He he. I don't know what I am. Actually, stuck isn't right, I feel like I'm in a tunnel, and the only choice is to keep putting 1 foot in front of the other. What's that quote from Churchill - "If you're going through Hell, keep going."
With W swinging back and forth, it's effective limbo. I really don't think this is going to work out. But it's not resolving either. So I don't feel like I'm waiting or hoping in particular. I'm just living my life.
I picked the boys up last night, went to the banquet, took them home. W was, in a word, just distant. She was pleasant enough, so that was an improvement. When I picked them up, I said "are you OK?" and she just said yes. When I dropped them off, we talked briefly, then she said "Well I need to kick you out to get these kids to bed." Her mother was there too, so I guess she came down to keep her company. All very different.
I didn't do much other than participate in that level of conversation.

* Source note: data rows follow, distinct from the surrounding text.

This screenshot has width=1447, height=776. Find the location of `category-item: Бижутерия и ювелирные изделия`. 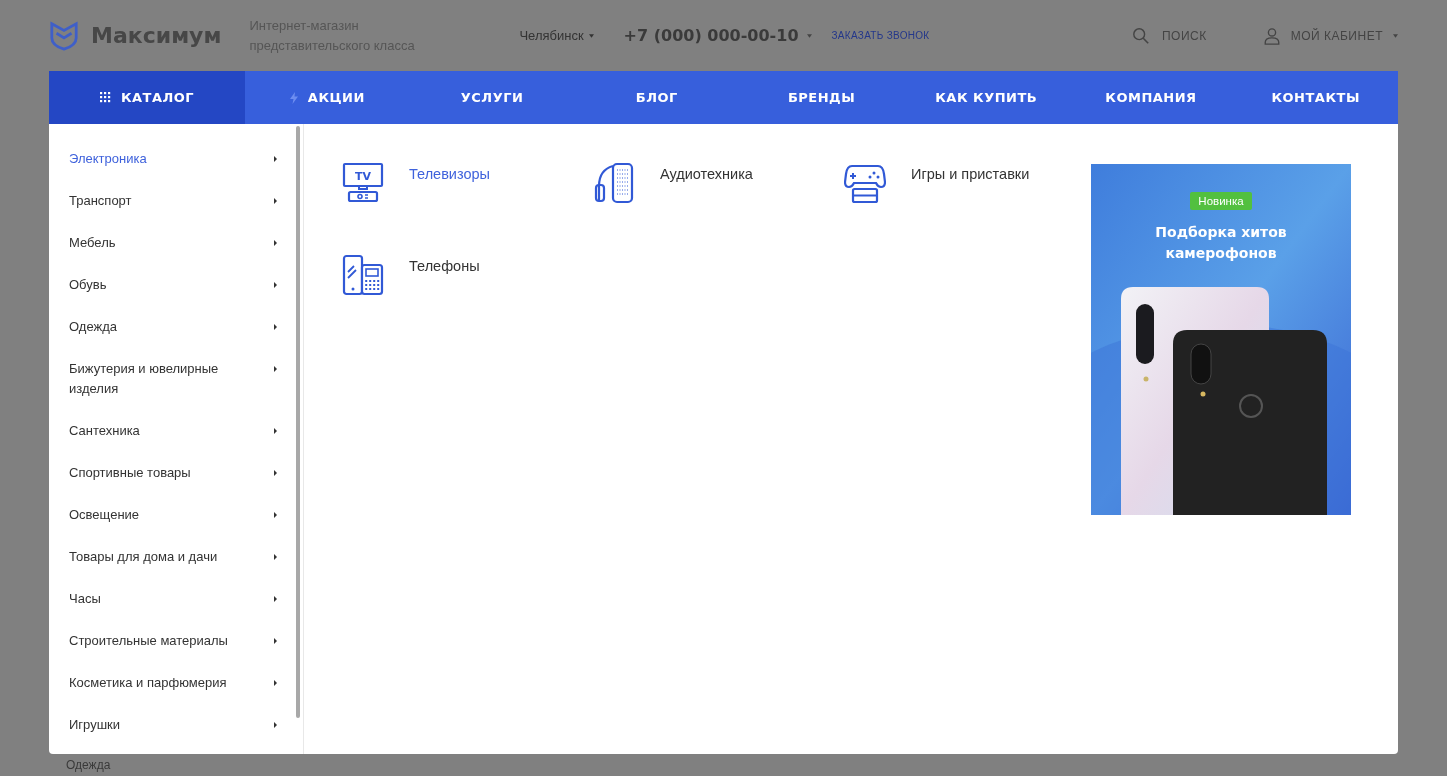

category-item: Бижутерия и ювелирные изделия is located at coordinates (186, 379).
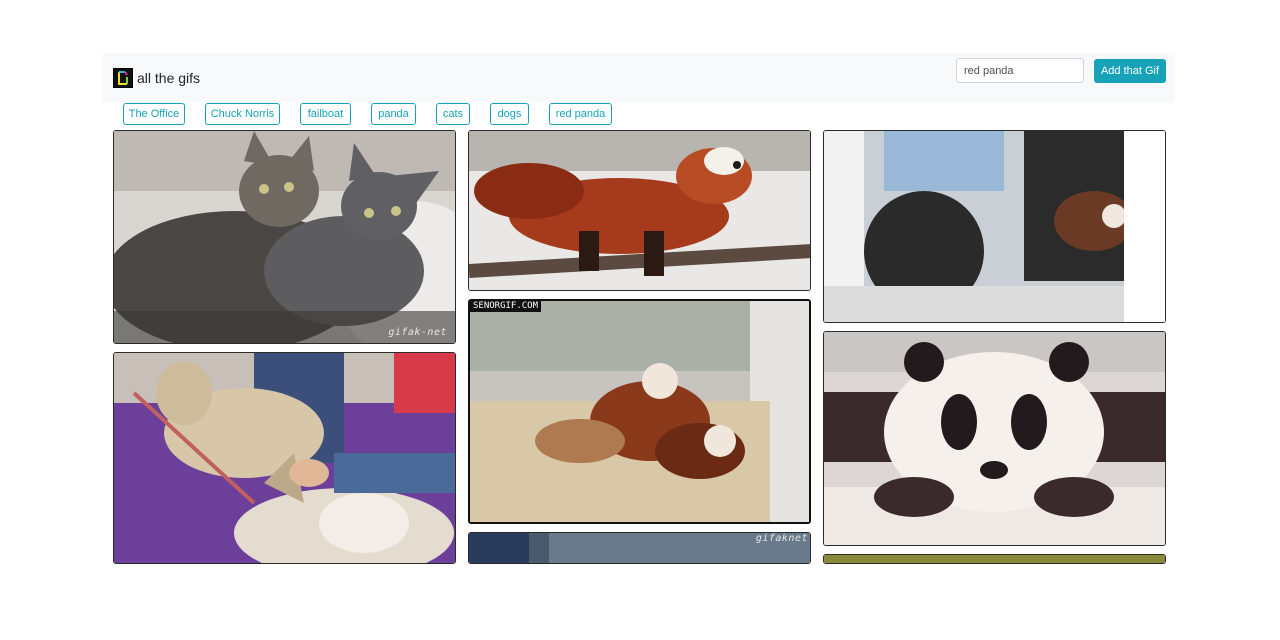 This screenshot has height=640, width=1280. What do you see at coordinates (418, 332) in the screenshot?
I see `watermark-text: gifak-net` at bounding box center [418, 332].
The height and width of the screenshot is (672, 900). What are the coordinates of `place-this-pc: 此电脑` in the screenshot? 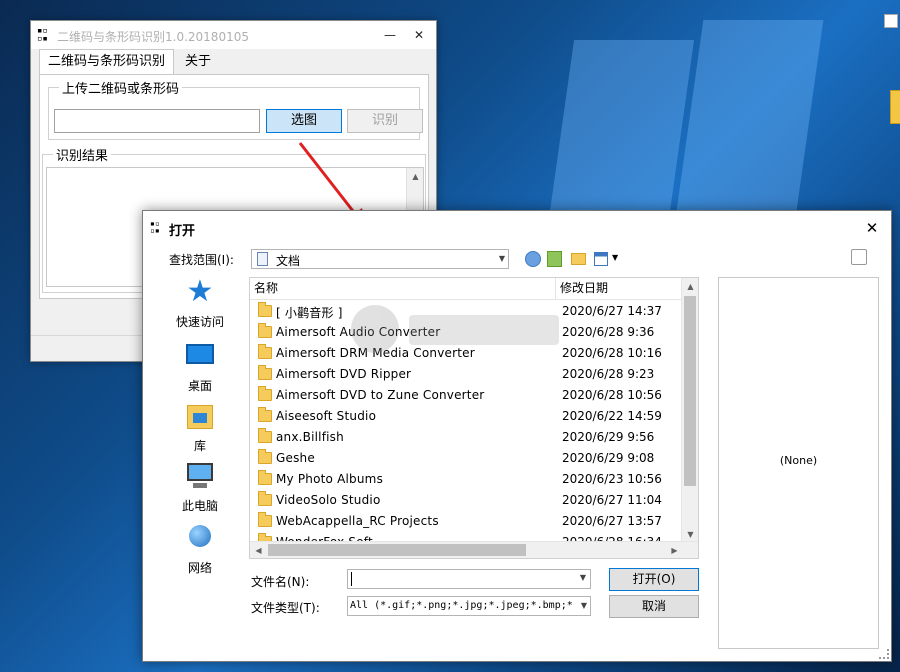 It's located at (200, 488).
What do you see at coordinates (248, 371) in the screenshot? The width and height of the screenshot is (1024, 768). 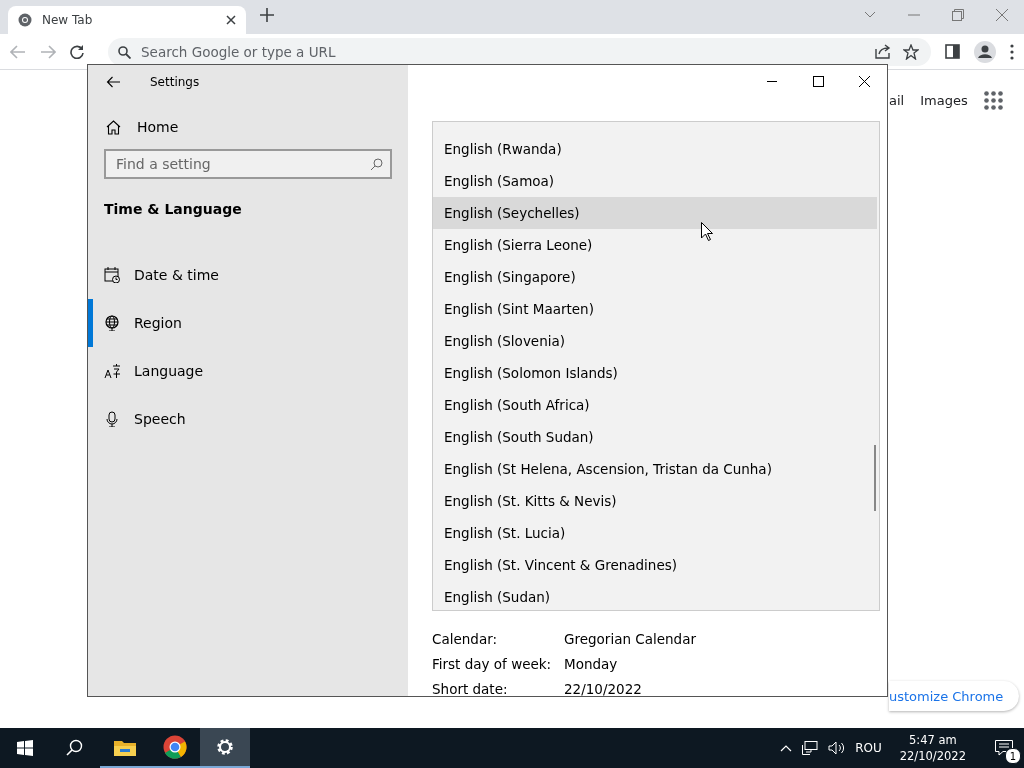 I see `nav-item: Language` at bounding box center [248, 371].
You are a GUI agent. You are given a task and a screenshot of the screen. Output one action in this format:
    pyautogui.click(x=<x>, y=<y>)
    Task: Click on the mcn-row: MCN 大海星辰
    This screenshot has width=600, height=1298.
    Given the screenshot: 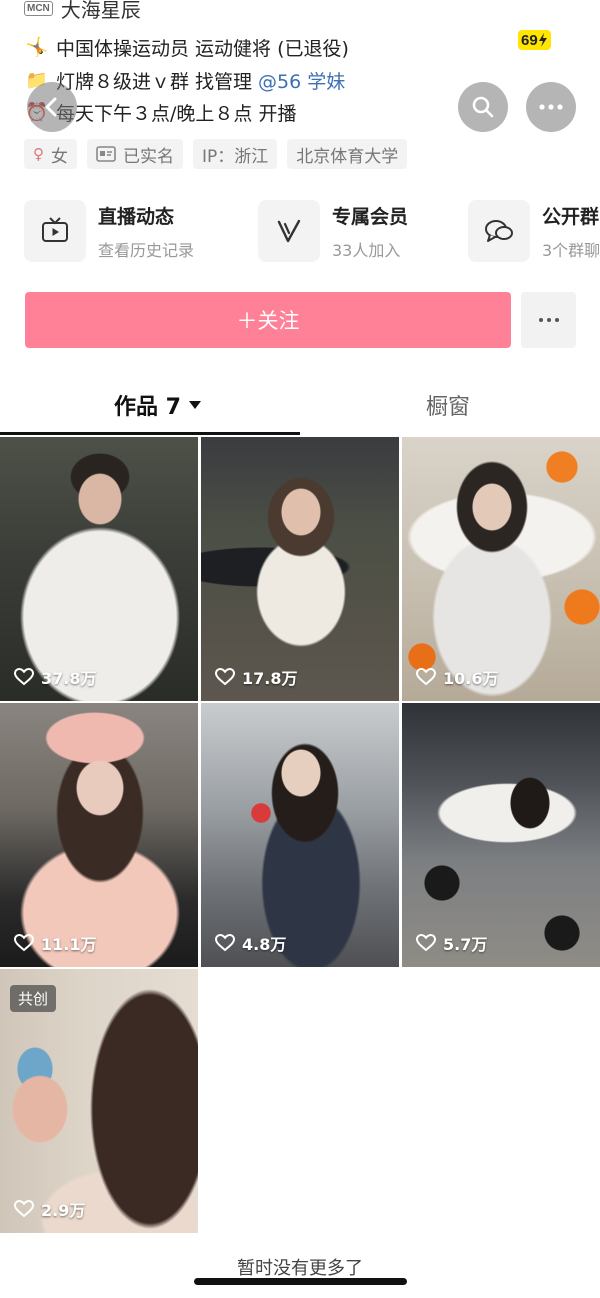 What is the action you would take?
    pyautogui.click(x=82, y=12)
    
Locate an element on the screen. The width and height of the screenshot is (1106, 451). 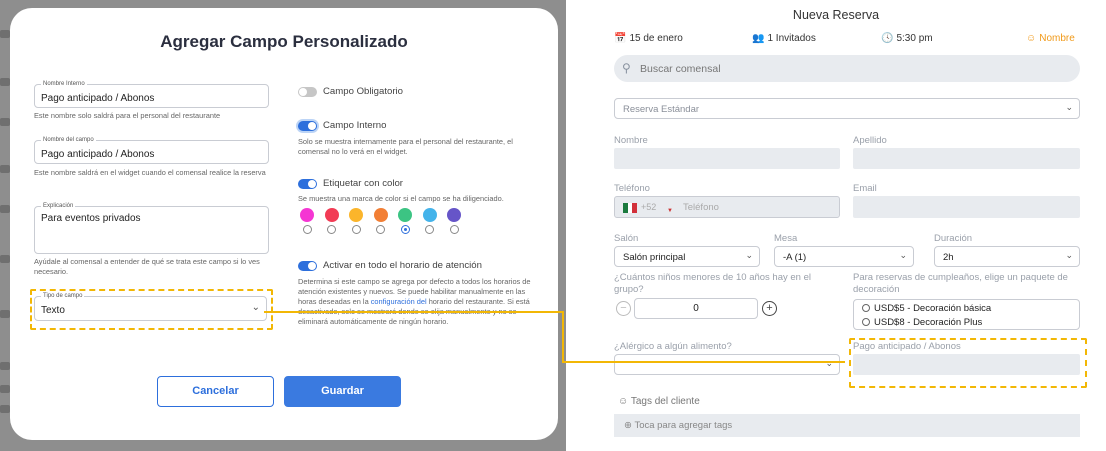
phone-placeholder: Teléfono is located at coordinates (701, 208).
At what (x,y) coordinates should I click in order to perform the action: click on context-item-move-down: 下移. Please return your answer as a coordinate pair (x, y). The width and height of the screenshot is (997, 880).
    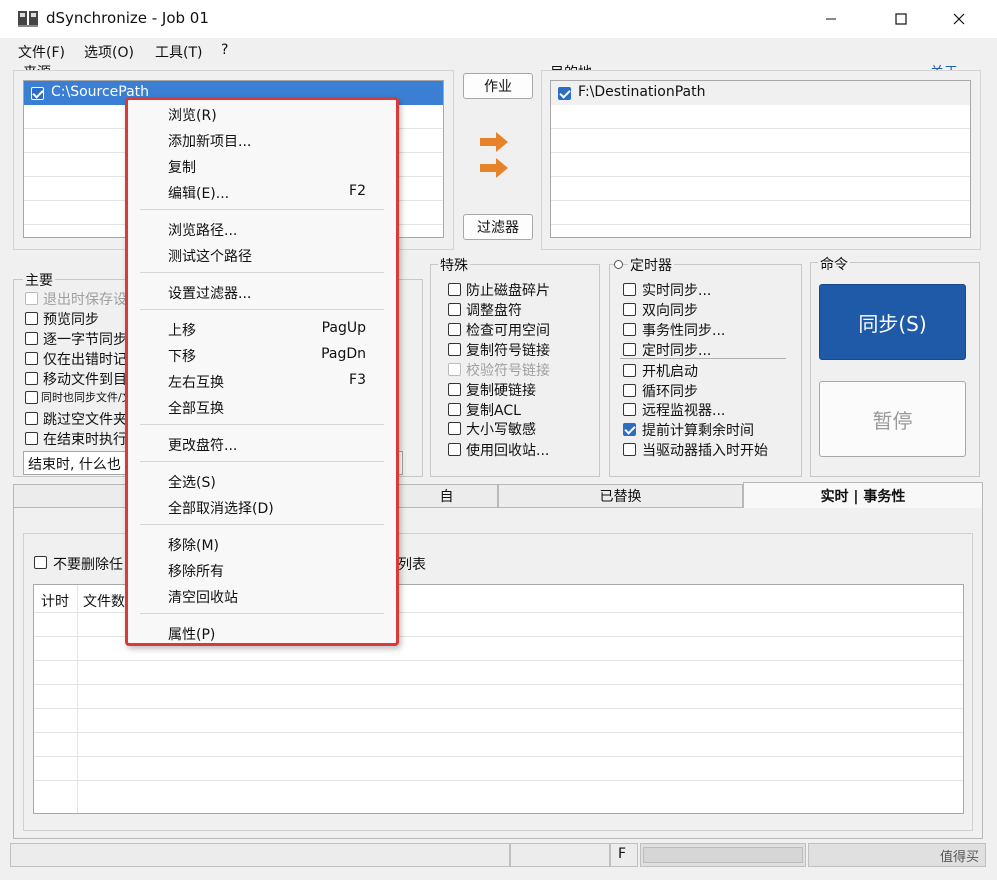
    Looking at the image, I should click on (182, 356).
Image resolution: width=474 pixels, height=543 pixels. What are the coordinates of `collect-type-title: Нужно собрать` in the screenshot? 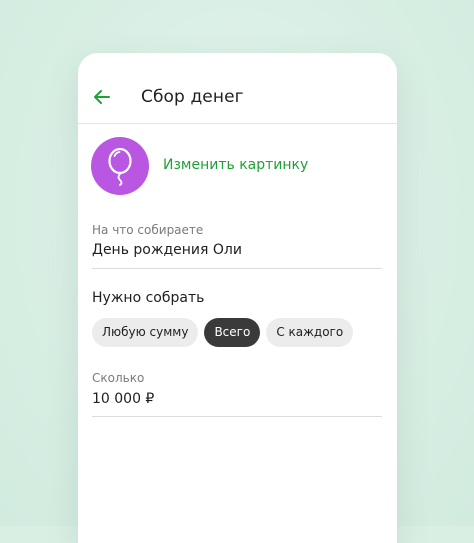 It's located at (148, 298).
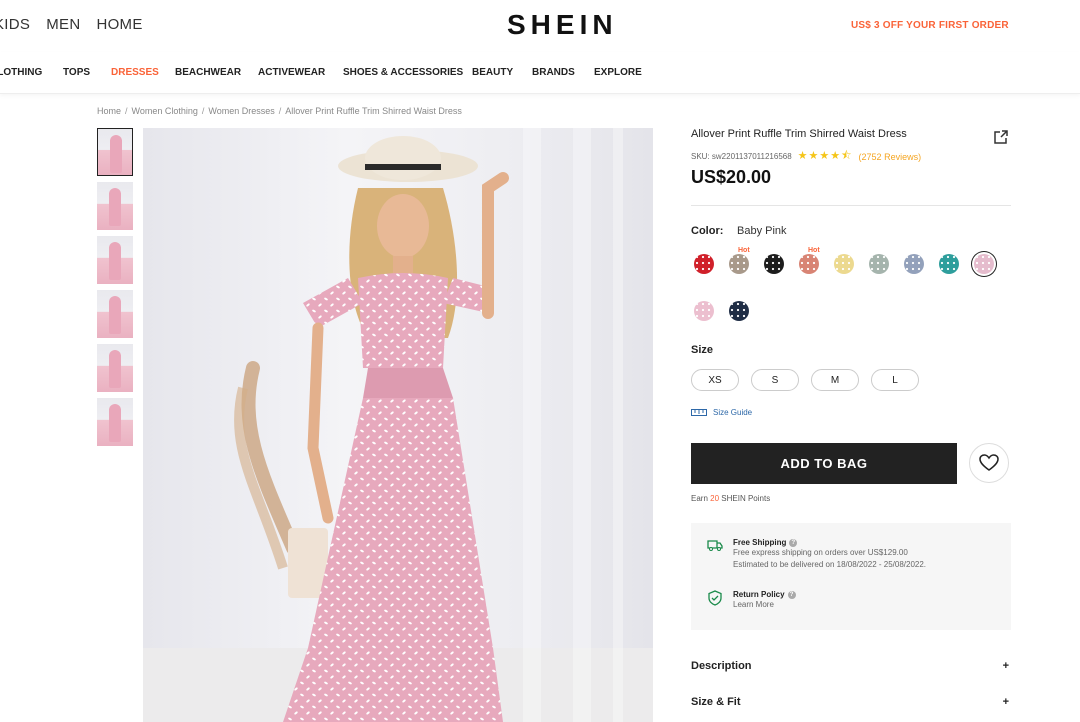  Describe the element at coordinates (708, 231) in the screenshot. I see `color-label: Color:` at that location.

We weren't at the event but 10 minutes before one of my boys ran into a light post, ended up with a huge goose-egg on his head and a bloody mouth. He was OK, but that was the drama for the night.
I do miss her.
I've said things in therapy like, for the distraught behavior my sons are showing, I don't know how she doesn't feel responsible for that. And her responding about how I don't get it, her needs weren't being met. She acknowledges that I did an awful lot in the marriage for her, in an "acts of service" way. You can't debate the legitimacy of how someone feels (feelings just are, they say at Retrouville) - and I could talk a lot about her background, how needy she is, that her needs were more than anyway could fulfill - all that stuff, doesn't matter now, because my point is - it makes me really, really sad that she was so sad. Let's strip away all the things that have happened - and just look at this - in the end, I love her, and I hate that she felt so empty, desperate, hurt. That even now she's been in such a miserable state.
I was listening to the song "Rain" by Patty Griffin last night, and it really seemed to capture how W has said she's felt. It made me very sad. And I wonder, do we both have a chance to be happier outside this M. If she's got this chasm of needs that I can never fill.
I don't know guys; we've demonstrated over the last few months that we love each other, that we still have a bond; I've been a good husband, and she says over and over again that the list of things that she likes, admires about me is long. She says that she loves being married, she doesn't want divorce.
But she also says that loving me is like running into a brick wall. This is where the "we're both good people, we're just incompatible" speech comes up.
She said in therapy that she doesn't feel like she's ever been able to show how much she loved me in our M - and she's known it's in me, but perceives that I'm not able to show her because of the because of the walls, or rules in my head, or however she perceives it.
I'm not looking for answers here, just putting my thoughts down. I don't want to trap her in a marriage where she's miserable. I'm still not sure it's me and the M. Can I change enough to meet her needs? I don't know. People around me, family and friends, tell me they observe that I've put so much energy into this relationship over the years, to the exclusion of everything else; but W still feels that hole. Is it me, or is it her? And, besides everything that's happened with the trust between us... will this fundamental issue ever fix?
OK that's enough for now. Much more than I intended to write. Time to walk to Starbucks and find something to eat for breakfast. My new life. Yeah, one of these days I'm going back to church.